** start of Extracted material **
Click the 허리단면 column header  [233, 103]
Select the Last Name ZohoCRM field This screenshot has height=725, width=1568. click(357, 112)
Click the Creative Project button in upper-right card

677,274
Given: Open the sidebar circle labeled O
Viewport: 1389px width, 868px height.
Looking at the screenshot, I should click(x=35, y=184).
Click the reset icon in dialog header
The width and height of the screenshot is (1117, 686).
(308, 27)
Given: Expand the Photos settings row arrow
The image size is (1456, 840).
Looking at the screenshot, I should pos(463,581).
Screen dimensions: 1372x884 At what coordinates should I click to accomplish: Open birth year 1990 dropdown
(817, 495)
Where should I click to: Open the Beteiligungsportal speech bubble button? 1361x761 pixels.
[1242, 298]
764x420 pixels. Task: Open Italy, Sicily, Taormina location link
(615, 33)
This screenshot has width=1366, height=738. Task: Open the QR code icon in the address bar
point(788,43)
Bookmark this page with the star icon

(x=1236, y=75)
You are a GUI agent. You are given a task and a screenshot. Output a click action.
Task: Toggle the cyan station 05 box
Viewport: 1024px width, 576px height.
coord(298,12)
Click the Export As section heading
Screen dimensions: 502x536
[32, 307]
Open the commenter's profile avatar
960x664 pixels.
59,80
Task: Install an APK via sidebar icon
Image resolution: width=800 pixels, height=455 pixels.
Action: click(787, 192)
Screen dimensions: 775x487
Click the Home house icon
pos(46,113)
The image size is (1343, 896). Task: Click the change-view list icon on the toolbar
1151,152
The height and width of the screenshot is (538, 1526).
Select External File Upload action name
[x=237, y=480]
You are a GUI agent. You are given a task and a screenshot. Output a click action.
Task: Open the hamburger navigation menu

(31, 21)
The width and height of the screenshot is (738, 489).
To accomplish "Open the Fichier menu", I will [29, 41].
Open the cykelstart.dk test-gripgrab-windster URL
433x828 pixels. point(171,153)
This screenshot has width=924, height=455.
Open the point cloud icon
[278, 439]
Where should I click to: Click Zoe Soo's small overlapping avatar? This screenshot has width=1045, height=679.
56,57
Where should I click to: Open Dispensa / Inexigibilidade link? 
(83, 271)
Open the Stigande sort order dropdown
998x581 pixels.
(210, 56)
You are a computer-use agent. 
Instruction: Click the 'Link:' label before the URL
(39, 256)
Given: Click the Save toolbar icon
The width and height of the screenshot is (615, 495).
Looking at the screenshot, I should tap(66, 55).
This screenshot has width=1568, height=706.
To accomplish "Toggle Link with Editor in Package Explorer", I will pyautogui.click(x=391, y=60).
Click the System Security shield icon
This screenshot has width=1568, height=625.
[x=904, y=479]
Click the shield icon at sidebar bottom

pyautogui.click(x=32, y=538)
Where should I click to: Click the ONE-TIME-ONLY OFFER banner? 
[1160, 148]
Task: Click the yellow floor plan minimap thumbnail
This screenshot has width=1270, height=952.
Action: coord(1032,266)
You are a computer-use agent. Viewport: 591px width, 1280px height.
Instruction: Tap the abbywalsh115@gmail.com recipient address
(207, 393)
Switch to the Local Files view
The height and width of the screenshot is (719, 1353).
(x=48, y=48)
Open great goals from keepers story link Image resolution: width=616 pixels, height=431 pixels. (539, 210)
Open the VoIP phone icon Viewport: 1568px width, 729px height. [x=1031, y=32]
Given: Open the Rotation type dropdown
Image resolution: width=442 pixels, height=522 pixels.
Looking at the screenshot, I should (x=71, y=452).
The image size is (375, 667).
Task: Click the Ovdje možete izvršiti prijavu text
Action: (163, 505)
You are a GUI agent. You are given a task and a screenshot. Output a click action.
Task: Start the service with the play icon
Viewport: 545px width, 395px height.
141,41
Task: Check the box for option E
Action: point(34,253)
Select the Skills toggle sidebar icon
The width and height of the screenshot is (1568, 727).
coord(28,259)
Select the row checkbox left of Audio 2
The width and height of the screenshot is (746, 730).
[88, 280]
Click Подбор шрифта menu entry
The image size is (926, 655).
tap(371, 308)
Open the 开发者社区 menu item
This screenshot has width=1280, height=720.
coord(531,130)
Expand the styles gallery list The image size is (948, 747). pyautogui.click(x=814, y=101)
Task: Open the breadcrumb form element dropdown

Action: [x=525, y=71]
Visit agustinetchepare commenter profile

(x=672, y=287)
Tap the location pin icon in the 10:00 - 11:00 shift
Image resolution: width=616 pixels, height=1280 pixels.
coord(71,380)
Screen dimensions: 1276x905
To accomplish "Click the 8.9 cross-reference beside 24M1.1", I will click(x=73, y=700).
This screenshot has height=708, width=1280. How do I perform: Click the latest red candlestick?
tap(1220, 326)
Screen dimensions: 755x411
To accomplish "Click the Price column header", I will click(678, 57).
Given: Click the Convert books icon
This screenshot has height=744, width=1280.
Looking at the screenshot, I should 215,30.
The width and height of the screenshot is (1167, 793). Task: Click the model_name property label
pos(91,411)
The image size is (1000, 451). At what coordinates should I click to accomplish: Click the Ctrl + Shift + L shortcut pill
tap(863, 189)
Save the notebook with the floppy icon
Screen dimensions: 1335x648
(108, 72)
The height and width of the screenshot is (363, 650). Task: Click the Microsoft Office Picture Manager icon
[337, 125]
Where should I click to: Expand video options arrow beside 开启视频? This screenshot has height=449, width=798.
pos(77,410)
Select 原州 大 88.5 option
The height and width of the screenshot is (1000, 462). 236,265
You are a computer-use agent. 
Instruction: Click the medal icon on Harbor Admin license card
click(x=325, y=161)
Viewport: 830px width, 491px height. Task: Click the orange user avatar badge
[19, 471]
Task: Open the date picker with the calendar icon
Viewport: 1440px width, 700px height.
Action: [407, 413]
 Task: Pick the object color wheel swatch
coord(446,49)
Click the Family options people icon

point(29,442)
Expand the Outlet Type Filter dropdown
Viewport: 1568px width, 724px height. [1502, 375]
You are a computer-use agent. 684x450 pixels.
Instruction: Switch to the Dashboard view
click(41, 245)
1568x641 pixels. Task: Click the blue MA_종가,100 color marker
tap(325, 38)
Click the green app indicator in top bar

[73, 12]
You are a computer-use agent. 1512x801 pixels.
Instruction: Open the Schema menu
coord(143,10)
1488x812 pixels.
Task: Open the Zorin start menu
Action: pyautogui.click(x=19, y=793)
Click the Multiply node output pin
** end of Extracted material **
Which lines of the listing above contain the string "size" with matching case? List each of those lines in full.

### Task response
The image size is (1456, 840).
The image size is (1343, 896). Task: Click the change-view list icon on the toolbar
The image size is (375, 667).
The image size is (926, 655).
Expand the styles gallery list The image size is (948, 747). pyautogui.click(x=814, y=101)
The image size is (1000, 451). At what coordinates should I click to accomplish: Click the Ctrl + Shift + L shortcut pill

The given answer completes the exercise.